#### LISTED RECORDS
□ □ □

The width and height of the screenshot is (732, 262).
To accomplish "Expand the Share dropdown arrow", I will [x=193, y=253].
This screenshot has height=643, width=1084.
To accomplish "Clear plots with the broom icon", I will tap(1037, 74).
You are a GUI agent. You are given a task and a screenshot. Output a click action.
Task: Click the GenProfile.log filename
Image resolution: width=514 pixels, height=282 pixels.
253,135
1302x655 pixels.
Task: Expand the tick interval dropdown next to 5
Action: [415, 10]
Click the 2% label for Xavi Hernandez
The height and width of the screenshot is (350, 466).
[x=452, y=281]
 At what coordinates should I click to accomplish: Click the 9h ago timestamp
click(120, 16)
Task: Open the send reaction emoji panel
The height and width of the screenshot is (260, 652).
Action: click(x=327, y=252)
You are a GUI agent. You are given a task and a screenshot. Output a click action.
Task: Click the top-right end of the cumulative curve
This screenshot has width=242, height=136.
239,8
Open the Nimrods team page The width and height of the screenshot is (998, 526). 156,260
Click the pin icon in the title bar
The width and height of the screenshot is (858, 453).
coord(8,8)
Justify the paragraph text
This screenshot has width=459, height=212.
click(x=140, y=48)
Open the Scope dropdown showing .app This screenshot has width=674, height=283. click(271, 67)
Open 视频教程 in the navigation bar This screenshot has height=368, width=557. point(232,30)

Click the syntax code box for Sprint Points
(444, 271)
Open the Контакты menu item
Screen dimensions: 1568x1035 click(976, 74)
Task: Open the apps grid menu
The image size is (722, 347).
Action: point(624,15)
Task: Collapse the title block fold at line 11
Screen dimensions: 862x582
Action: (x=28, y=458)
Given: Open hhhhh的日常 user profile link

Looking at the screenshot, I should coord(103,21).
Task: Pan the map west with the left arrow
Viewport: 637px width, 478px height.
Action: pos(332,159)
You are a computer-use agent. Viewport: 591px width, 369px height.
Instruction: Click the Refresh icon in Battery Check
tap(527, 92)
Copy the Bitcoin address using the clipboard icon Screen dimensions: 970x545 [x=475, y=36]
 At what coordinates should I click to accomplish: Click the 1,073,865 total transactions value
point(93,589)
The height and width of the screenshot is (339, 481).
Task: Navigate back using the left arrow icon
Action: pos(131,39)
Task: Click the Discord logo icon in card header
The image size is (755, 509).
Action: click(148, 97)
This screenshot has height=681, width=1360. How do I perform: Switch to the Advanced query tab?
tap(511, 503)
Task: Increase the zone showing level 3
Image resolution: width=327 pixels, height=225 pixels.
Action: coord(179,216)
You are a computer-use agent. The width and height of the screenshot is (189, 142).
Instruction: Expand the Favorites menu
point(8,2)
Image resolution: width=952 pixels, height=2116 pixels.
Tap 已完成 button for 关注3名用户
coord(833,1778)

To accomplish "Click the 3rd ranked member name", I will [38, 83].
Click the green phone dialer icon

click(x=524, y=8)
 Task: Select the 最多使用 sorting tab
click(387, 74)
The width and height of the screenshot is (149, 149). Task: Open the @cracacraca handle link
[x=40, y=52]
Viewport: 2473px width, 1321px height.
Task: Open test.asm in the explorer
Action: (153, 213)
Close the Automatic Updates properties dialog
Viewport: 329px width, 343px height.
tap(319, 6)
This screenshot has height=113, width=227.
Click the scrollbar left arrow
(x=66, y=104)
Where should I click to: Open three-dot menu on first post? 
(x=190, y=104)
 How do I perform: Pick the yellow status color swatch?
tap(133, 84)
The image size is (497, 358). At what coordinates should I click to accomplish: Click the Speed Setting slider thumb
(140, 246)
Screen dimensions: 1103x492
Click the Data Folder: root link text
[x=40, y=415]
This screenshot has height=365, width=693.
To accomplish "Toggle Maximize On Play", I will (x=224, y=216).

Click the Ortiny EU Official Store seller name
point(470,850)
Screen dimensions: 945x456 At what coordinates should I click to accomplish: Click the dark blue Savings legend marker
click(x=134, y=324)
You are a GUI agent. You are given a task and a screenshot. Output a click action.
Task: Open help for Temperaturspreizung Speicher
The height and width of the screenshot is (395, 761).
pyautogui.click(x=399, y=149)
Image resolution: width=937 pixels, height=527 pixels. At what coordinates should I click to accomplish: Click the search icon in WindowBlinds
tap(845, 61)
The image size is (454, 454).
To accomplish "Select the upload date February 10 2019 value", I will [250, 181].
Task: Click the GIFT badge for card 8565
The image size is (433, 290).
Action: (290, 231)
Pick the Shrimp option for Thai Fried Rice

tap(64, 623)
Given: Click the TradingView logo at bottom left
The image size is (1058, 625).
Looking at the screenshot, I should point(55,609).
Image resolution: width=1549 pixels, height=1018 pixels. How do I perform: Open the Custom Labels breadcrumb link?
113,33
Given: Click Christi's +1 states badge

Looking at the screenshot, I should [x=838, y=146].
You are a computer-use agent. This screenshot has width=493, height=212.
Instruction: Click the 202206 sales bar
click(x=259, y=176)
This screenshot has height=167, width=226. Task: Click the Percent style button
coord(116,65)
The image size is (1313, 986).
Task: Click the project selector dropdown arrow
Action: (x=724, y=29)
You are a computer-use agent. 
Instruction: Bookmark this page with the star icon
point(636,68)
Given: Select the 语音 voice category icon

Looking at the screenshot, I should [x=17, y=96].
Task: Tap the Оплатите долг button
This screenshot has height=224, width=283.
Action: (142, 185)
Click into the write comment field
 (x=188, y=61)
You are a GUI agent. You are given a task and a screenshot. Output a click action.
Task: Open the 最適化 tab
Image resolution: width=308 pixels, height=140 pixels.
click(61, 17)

□ □ □

#### TASK
Set each line down exactly, beginning at the one containing "Task: Open the 最適化 tab" and ending at the last line of the material above.

#### RESPONSE BELOW
Task: Open the 最適化 tab
Image resolution: width=308 pixels, height=140 pixels.
click(61, 17)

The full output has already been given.